(Items listed in a dataset)
───

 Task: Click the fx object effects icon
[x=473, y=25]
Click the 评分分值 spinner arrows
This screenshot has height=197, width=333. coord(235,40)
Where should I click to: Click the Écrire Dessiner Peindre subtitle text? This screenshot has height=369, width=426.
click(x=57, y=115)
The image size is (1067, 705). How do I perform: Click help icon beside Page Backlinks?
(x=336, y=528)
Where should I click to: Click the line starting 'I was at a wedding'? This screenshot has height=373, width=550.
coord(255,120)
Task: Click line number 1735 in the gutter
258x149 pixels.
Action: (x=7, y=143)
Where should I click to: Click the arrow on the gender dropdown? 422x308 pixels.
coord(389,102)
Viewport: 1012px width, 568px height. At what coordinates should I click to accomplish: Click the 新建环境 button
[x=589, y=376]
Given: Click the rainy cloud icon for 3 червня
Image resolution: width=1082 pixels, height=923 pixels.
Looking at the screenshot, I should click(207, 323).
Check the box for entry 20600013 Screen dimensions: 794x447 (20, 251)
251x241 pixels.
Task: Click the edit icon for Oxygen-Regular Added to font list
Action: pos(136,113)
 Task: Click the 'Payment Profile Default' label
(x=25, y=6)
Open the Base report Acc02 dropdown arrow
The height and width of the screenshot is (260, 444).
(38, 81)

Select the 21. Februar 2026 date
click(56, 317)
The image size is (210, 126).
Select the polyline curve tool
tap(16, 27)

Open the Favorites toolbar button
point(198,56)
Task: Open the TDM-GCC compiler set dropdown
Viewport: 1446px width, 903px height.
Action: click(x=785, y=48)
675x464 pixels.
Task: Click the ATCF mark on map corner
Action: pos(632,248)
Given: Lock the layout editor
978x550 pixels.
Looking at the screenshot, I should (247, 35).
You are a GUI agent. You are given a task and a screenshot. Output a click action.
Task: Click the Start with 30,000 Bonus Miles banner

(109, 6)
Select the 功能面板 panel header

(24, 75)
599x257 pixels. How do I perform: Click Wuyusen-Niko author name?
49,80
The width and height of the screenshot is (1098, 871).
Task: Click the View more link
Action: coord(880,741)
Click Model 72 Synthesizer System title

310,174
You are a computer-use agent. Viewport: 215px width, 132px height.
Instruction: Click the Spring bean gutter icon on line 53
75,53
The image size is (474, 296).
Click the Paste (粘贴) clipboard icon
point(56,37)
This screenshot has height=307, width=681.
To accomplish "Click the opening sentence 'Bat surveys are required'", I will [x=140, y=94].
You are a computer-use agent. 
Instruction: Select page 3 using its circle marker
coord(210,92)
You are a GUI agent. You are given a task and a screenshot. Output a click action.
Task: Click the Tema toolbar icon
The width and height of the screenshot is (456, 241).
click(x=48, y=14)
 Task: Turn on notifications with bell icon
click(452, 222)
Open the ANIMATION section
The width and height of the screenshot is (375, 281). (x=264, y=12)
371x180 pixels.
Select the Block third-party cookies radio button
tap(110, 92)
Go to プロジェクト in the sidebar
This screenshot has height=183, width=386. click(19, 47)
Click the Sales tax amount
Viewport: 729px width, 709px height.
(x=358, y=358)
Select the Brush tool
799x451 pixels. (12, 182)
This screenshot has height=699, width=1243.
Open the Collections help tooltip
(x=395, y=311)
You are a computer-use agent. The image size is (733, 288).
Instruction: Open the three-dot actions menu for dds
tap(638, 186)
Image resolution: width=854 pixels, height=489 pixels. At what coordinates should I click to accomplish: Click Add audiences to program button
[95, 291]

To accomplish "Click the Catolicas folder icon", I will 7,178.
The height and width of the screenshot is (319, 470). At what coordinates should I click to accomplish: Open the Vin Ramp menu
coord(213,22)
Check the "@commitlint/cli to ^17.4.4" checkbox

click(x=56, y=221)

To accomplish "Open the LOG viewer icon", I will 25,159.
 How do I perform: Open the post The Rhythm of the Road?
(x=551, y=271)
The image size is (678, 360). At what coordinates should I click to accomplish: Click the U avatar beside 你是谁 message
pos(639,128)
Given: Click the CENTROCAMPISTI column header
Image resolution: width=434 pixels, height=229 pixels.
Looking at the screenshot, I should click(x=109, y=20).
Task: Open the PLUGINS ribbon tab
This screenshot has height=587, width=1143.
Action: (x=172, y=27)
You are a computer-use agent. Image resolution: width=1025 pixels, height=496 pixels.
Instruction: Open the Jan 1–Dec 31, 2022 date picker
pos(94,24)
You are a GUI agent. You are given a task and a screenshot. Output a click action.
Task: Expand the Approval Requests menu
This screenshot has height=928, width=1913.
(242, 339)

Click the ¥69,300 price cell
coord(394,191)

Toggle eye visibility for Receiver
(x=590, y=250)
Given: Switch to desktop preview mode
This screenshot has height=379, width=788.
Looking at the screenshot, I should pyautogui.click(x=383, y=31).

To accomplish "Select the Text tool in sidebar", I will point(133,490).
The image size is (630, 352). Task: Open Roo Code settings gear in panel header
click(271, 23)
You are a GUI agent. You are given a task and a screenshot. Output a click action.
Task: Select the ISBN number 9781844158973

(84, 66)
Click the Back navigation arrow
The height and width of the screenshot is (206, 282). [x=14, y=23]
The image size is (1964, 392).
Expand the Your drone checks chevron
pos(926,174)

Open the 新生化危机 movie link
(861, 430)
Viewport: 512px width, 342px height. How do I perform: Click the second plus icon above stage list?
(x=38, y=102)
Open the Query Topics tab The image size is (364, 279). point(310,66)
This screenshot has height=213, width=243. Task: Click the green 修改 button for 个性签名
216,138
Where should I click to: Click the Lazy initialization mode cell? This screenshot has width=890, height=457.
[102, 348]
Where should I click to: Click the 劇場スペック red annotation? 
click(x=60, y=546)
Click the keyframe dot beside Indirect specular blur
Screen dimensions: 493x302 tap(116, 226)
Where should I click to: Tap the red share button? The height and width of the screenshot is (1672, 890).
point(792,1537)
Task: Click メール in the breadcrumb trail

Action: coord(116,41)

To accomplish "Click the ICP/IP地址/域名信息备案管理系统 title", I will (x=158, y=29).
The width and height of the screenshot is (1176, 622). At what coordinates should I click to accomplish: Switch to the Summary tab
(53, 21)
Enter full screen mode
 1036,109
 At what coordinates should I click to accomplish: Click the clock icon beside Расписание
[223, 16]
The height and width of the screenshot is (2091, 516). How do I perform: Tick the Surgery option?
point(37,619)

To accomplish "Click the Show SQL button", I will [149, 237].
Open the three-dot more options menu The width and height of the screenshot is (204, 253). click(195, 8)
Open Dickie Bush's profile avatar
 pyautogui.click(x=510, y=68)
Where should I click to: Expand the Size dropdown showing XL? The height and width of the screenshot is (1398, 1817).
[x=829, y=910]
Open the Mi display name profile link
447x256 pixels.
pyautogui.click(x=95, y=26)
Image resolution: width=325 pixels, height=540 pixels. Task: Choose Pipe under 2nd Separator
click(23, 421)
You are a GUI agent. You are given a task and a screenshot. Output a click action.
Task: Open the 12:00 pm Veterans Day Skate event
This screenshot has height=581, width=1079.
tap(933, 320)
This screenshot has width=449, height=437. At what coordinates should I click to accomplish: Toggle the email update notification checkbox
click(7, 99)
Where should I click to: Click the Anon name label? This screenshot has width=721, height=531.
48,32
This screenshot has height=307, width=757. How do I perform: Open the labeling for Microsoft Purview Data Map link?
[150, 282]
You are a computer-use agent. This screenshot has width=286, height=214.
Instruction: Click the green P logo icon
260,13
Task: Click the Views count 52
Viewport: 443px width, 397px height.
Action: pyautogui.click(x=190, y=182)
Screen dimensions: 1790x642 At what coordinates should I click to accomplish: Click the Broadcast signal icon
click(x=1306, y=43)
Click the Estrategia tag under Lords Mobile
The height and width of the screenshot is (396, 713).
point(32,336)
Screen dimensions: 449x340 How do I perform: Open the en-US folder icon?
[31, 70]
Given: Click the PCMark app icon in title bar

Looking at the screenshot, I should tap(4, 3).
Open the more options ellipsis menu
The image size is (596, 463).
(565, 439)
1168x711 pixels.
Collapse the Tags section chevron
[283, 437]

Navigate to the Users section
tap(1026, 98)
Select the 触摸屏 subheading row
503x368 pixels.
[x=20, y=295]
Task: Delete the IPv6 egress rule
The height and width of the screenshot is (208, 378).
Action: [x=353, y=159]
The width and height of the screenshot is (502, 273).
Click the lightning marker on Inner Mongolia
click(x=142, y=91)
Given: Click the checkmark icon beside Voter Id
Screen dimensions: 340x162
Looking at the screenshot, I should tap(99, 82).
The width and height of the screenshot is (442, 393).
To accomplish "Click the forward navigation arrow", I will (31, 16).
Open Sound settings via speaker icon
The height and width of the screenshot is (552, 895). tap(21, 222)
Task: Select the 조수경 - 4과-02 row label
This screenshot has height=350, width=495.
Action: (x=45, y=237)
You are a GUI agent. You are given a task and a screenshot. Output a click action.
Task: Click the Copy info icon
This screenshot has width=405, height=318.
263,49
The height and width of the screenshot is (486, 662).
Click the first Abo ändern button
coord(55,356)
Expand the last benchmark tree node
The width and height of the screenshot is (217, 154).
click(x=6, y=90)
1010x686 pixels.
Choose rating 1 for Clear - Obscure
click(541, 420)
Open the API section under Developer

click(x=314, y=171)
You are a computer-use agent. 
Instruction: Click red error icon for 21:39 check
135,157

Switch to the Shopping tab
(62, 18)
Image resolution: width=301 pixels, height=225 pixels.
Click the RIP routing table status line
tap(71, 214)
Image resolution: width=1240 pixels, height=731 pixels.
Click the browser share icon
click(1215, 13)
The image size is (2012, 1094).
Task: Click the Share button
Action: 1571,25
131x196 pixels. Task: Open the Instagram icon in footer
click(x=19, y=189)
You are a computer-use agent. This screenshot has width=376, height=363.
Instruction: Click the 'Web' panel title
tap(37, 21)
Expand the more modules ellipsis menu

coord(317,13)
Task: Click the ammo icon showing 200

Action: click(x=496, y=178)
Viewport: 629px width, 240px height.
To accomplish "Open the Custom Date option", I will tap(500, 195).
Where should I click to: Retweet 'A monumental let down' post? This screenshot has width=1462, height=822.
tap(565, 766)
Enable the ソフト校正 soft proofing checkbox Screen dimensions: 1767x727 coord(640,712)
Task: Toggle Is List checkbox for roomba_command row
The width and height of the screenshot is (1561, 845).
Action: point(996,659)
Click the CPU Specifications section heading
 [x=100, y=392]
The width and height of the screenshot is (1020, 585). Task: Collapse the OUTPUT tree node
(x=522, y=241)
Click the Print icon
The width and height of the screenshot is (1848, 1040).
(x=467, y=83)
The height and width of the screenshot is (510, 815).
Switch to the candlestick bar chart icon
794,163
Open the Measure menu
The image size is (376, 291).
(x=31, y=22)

───

**Your task**
Copy out the lines of the entries from the line with "I will 7,178." through the line with "click(x=56, y=221)", both included, reproducing each one character for character.

**Solved problem**
To accomplish "Click the Catolicas folder icon", I will 7,178.
The height and width of the screenshot is (319, 470). At what coordinates should I click to accomplish: Open the Vin Ramp menu
coord(213,22)
Check the "@commitlint/cli to ^17.4.4" checkbox

click(x=56, y=221)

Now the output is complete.